* Problem a *
Answer these questions from the steelhead thread:
(i) After which year did Lake Erie stop receiving Brown Trout stockings?
(ii) What phone number is given for Phil's office?
(iii) Which two tributaries does Duckdude82 name as favorable for brown trout?

## begin Text block

As far as recognizing fish without a fin clip, this is not too reliable, since there is a tremendous amunt of variation in color, size, and shape of Steelhead Trout even within the same Strains.

Skamania are hatchery-created Steelhead Trout that actually return during the Summer months. It has returned at Much Lower Stream Returns than the Little Manistee Strain, based on a research project conducted in Michigan. This fish tends to be long and thinner, but people who think they are catching Skamania in our streams are likely catching Chamber's Creek Steelhead Trout, which are long and very thin compared with the Little Manistees, Londons, and Ganaraskas. We will NEVER be stocking Skamania Steelhead because we don't want the fish coming back to streams to parboil in July and we don't want inferior returns, which is what we would get.

One thing I neglected to add was that due to low return of Brown Trout, we no longer stocked them in Lake Erie after 1989."

I found Phil's answer and explanation to be very informative. He also said if anyone has any questions about any fishing topic in Ohio they can call his office and speak with he or someone else there in Fish Management to get an answer. The number is ( 330-644-2293).


----------



## creekcrawler

Real Good Info! Thanks!


----------



## Duckdude82

EXCELLENT information!!! i would still like to see ohio put some more effort into brown trout. i feel conditions are favorible for them in the western (vermilion/rocky) tribs. it would be cool to not really know what you were going to tie into during the fall months.


----------



## BFG

Not to mention the fact that the warm water discharges would be full of 'em in the winter time DD....


----------



## Whaler

Like it says in my post. Call over and talk with Phil and see what he says.


----------



## hollandbass

Thanks for the info


----------

## end Text block
## begin Extracted information

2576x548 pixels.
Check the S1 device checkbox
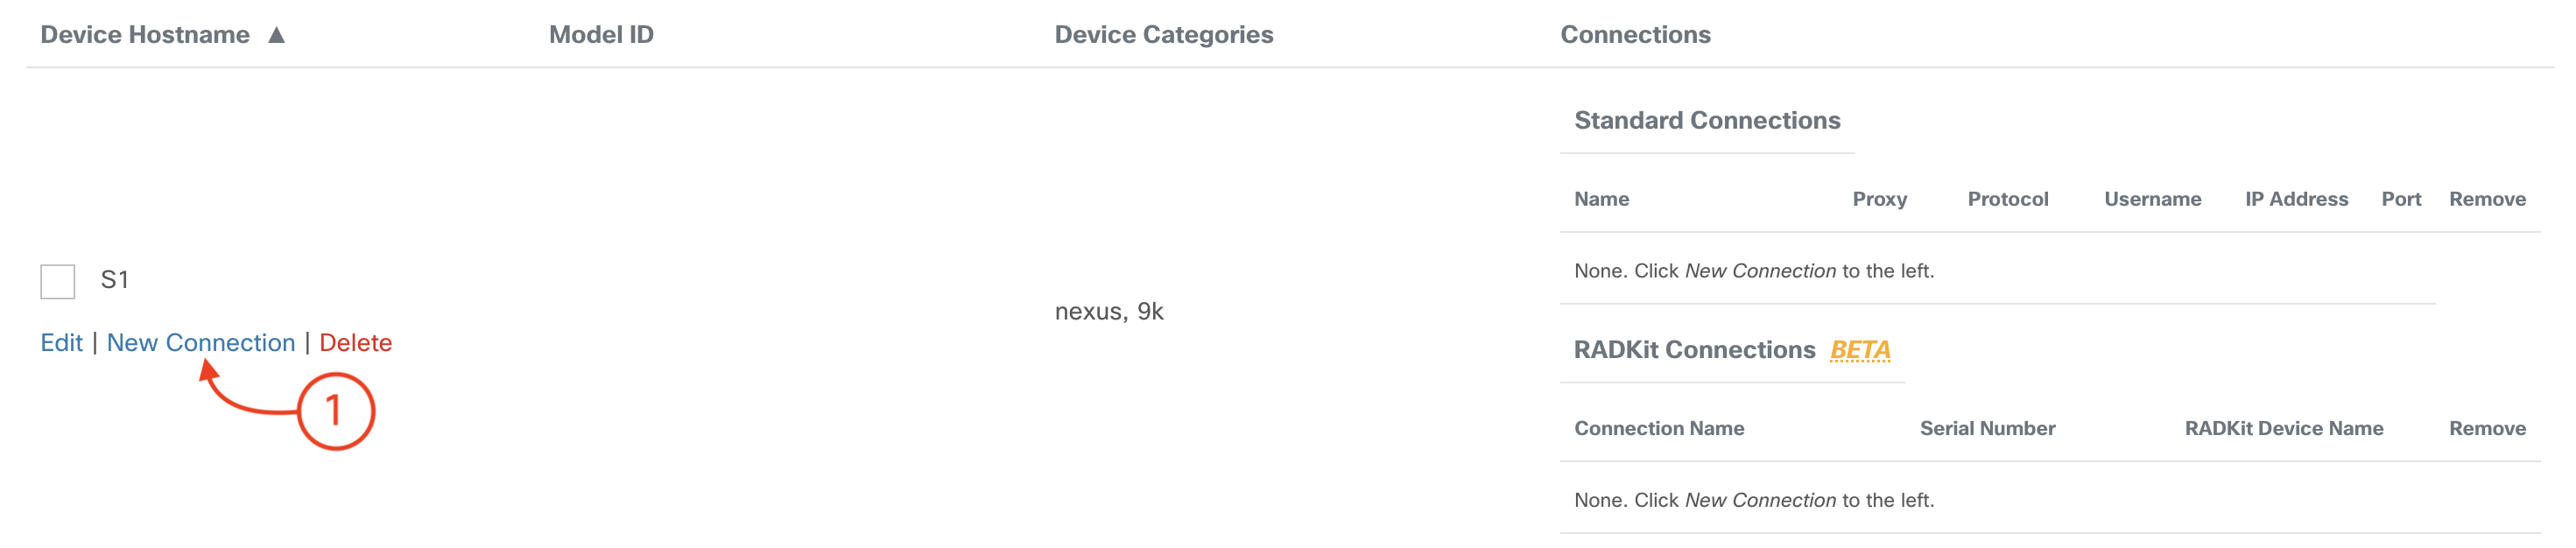(x=58, y=281)
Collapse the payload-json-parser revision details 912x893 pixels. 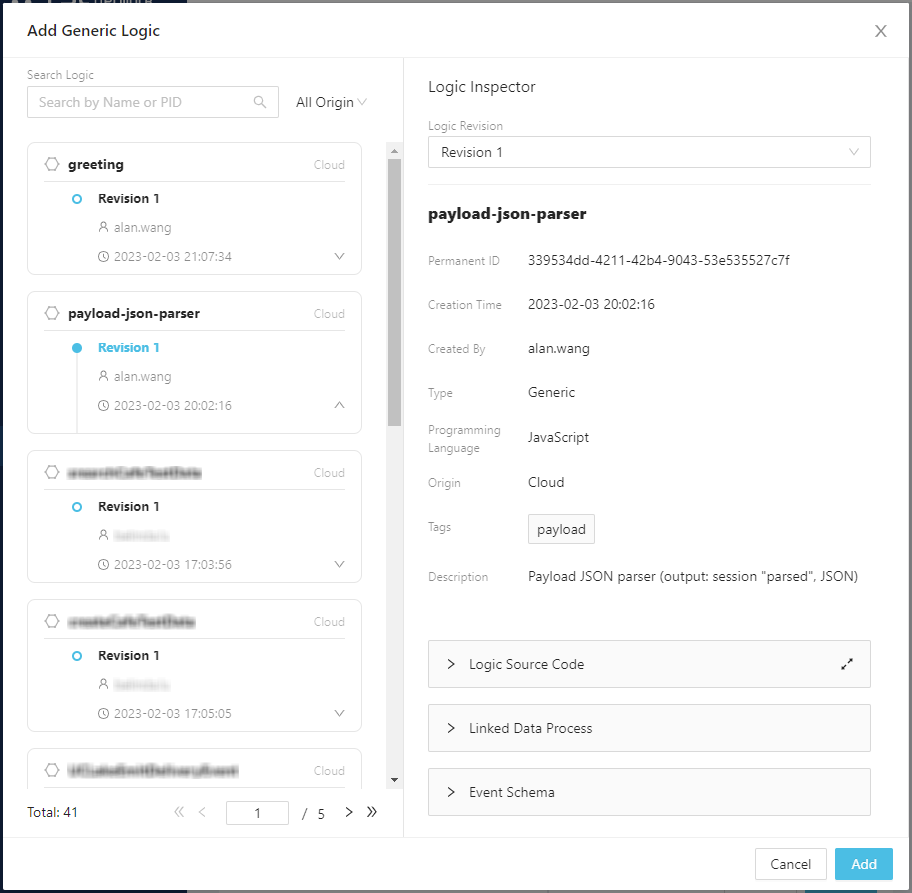(339, 405)
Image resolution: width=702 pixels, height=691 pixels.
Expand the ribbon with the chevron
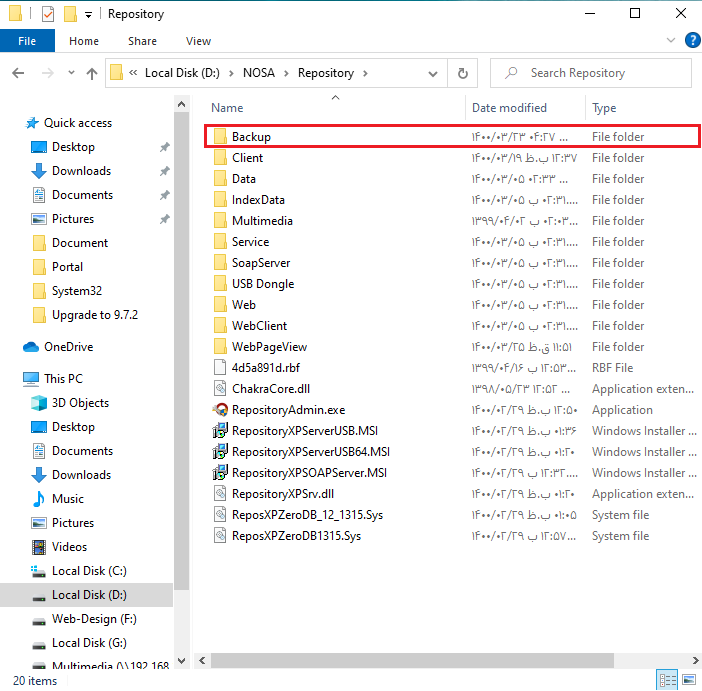669,41
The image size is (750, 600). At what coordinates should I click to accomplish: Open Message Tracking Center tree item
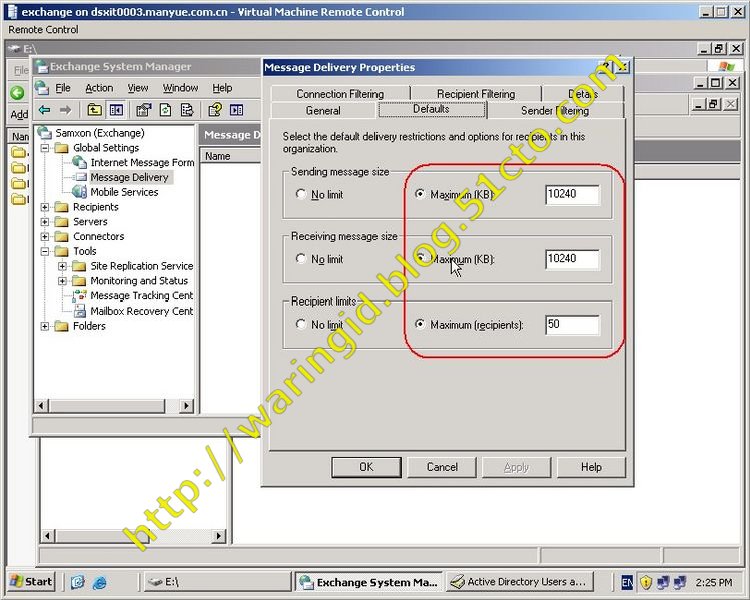pos(141,296)
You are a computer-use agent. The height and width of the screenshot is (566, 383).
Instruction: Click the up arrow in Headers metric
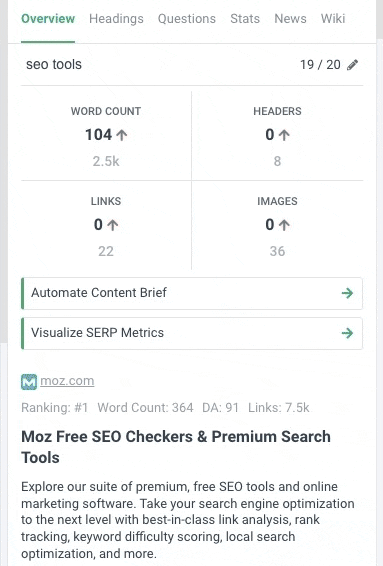(284, 135)
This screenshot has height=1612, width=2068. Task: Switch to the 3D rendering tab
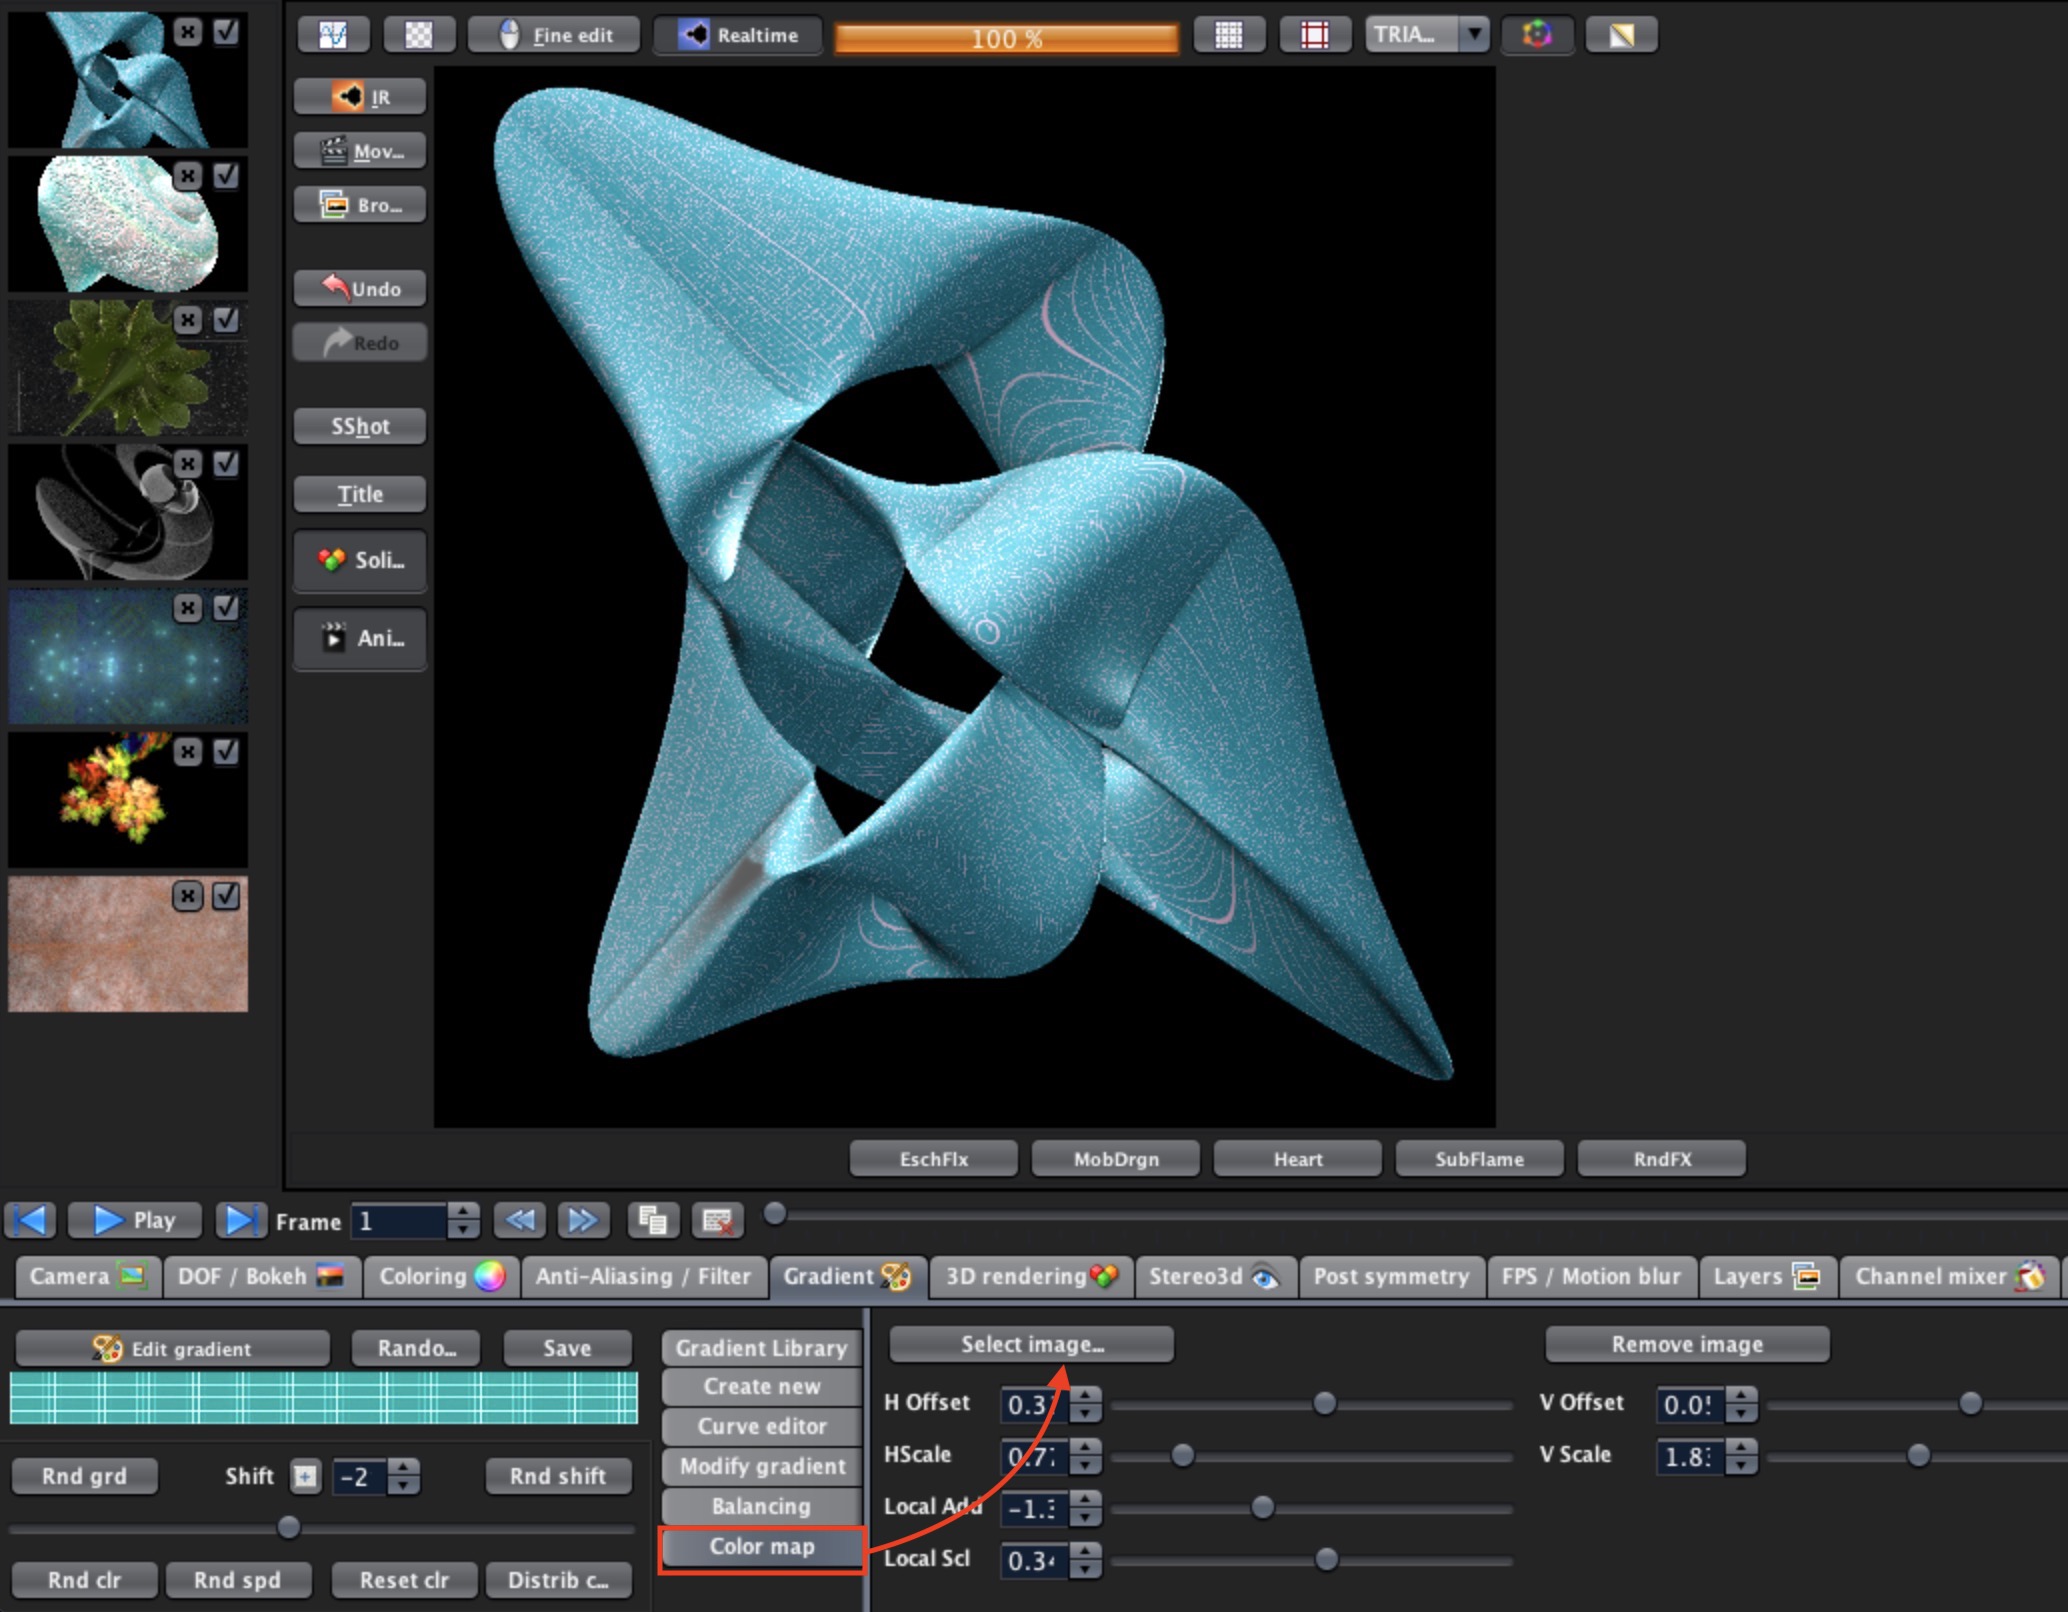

## end Extracted information

* Problem b *
Rescale the listing between the line holding "The image size" and the end of the listing, inclusive. Write those lines again with their requests, and multiply each coordinate in the answers by 1.05, rounding to whole numbers with halves going up. Numbers in the requests stay unchanged, and the pictures are left out.

* Correct answer a *
(i) 1989
(ii) 330-644-2293
(iii) Vermilion and Rocky

* Correct answer b *
The image size is (750, 600). At what coordinates should I click to accomplish: Open Message Tracking Center tree item
pos(148,311)
You are a computer-use agent. The height and width of the screenshot is (566, 383).
Instruction: Click the up arrow in Headers metric
(298, 142)
This screenshot has height=1612, width=2068. Task: Switch to the 3D rendering tab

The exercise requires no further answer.